SAINTS IN THE HOUSEHOLD OF CÆSAR

‘All the saints salute you, chiefly they that are of Cæsar’s household.’

Php_4:22

Who are these of whom the text speaks, ‘saints of Cæsar’s household’? We do not know. The Bible is silent. The history of the world has passed them over, the history of the Church knows them not. By chance, indeed, in the dark recesses of the Catacombs, amid the quaint symbols of the hope of immortality, their names may even now be deciphered, but beyond that we know them not.

I. Christians under adverse circumstances.—It is about them that I would fain say to you just two words. One is that if we can conceive of any place in the world more unlikely than another at that day in which to find a Christian man it was Nero’s palace. The encouragement to us is this, that, if there, then anywhere it is possible to be a follower of our Blessed Lord. The encouragement is, that there must surely be no difficulties of life, no post of duty, no situation of temptation, in which a Christian man, by the grace of God, may not work his life unharmed.

II. Our real danger.—The world in which we live, our domestic, professional, social, political world, it is to us Cæsar’s household. We have to live there, work there, wait there for our Blessed Master, and though of course superficially the world has changed, there is no arena, there is no garment of flaming pitch, there is no fierce cry of ‘Christians to the lions!’ nothing that could tempt to apostasy in our case, or offer excuse to weak human nature to compromise with sin and infidelity, yet our dangers are no less real. The world is, after all, though softer and gentler, no less dangerous to Christian men, because day by day they are brought in contact with those who neither serve nor know our Divine Master, and then zeal in duty brings its own temptation, earthly labour has its own peril.

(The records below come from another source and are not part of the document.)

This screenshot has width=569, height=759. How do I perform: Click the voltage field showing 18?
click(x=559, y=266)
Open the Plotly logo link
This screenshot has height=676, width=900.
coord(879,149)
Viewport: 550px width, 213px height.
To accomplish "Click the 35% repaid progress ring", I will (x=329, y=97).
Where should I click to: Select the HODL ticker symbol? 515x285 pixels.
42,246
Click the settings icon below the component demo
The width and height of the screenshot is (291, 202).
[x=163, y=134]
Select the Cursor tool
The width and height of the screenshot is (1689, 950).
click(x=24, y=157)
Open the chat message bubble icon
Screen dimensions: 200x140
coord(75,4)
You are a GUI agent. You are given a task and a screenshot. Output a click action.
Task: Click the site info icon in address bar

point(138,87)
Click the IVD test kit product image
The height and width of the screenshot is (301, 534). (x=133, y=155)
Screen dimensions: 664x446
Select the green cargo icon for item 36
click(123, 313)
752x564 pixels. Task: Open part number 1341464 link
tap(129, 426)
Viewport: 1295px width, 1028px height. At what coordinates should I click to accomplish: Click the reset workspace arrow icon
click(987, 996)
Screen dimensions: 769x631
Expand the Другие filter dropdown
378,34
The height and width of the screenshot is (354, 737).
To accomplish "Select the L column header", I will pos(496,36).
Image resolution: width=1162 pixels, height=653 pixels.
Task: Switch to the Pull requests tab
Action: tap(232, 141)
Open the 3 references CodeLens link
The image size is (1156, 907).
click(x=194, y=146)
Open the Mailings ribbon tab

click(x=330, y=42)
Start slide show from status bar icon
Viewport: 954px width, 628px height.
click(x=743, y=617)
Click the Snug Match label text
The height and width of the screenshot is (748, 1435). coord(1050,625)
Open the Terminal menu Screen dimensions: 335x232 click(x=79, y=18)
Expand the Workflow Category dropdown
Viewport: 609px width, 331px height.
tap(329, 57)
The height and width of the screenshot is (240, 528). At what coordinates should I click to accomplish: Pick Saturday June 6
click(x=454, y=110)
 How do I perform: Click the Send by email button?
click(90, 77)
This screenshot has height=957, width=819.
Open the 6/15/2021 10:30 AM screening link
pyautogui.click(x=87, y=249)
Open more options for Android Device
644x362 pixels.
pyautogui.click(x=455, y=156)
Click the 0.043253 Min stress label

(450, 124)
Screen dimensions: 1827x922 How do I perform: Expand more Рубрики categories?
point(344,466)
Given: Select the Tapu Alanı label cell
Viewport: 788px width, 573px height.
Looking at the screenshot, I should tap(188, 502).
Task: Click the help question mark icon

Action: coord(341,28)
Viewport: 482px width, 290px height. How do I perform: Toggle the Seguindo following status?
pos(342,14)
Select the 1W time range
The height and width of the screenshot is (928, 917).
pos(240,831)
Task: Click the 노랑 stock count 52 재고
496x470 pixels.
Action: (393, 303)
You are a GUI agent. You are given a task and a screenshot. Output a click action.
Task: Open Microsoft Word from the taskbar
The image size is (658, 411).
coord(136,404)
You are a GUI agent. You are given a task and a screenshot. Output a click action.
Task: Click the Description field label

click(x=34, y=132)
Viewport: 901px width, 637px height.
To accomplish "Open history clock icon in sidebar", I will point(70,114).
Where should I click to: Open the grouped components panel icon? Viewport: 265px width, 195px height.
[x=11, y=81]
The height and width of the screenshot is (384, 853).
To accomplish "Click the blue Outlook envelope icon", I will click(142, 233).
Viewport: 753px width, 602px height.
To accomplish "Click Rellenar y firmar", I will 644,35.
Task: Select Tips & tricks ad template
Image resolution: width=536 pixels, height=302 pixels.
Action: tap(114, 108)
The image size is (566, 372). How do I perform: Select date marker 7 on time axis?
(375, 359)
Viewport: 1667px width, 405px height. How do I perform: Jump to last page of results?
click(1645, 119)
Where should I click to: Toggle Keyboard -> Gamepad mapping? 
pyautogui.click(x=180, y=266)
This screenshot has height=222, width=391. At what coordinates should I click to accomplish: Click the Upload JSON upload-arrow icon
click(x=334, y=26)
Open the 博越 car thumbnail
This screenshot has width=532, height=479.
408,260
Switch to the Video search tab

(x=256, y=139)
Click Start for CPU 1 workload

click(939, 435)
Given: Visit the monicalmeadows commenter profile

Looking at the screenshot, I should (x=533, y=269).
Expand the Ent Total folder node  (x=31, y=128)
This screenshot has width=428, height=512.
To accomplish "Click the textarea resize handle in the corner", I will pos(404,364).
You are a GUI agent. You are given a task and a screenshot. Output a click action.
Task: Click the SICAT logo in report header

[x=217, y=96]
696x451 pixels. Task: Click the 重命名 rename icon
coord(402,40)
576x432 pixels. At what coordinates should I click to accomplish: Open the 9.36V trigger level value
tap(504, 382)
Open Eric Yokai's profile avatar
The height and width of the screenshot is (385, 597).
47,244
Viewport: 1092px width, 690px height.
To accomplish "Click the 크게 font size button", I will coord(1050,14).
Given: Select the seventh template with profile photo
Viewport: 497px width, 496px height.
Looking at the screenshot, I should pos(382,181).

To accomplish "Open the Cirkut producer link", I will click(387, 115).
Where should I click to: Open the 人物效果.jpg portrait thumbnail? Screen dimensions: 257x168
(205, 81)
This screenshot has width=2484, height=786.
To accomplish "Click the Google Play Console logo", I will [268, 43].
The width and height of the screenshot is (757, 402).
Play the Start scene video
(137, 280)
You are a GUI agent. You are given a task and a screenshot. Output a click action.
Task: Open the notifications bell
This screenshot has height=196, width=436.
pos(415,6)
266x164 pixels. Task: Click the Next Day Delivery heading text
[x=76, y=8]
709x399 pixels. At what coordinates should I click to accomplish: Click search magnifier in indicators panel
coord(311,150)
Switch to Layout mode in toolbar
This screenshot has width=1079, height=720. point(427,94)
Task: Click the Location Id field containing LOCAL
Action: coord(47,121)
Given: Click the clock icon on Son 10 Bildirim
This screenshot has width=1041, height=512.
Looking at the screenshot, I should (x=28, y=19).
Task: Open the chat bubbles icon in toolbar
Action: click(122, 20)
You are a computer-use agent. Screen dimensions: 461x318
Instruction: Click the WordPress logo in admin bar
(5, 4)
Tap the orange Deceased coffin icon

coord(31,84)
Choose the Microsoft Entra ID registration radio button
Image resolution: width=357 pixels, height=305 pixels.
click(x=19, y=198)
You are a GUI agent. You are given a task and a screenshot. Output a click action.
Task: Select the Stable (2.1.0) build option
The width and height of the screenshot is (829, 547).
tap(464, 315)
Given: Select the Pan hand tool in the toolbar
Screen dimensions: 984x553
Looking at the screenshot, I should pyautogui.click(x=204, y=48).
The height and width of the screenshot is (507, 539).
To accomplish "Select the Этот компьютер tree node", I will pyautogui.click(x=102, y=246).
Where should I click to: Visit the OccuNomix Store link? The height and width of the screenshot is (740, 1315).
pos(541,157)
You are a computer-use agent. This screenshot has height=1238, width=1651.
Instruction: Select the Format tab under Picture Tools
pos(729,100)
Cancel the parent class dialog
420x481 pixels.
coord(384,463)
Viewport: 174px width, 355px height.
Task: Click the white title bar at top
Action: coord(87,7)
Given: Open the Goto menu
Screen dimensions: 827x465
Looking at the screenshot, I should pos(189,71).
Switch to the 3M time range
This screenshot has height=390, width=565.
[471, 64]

III. Never despair of finding good men anywhere.—Moreover, I think that from these unknown saints in Cæsar’s household we may all of us, men and women, learn a lesson of charity, never to despair of finding good men anywhere. God sees not as we see, sufficient if He knows His own, and will one day bring them into the light. Depend upon it there will be many in heaven whom we did not expect to meet. For God’s servants are often hidden, sometimes from pure unobtrusiveness, sometimes from a shrinking fear lest they should after profession fall and bring dishonour on the cause, sometimes again from circumstances which have not brought out their character before those with whom they live. But let us comfort ourselves with the assurance that God knows them and will declare them one day.

Rev. Dr. H. G. Woods.

Illustration

‘There are few contrasts so startling as that which is suggested by this Epistle to the Philippians. We read our pagan history and we read our Bible, but it is not often that the two come so close together and that the lines of both histories touch for one moment to separate again. Here we have for the first time that union of sacred and profane history. Here seems to commence that long struggle between the religion of Christ and the Empire of Rome which ended by establishing the Gospel upon the ruins of the Eternal City. Here we read of Philippi, the advanced guard of the ambition of Macedonian kings, but now the seat of a Christian Church. Philippi, on whose battlefield the future of the world was decided just a hundred years before, now sending Epaphroditus to bear comfort and help to the Apostle in his Roman prison. Everything seems to point to the same contrast between the inspired word of Christian advice as written in this Epistle and the Roman Prætorian command, between the purity and piety of the writer and that golden palace of sin and shame outside the walls of which he wrote.’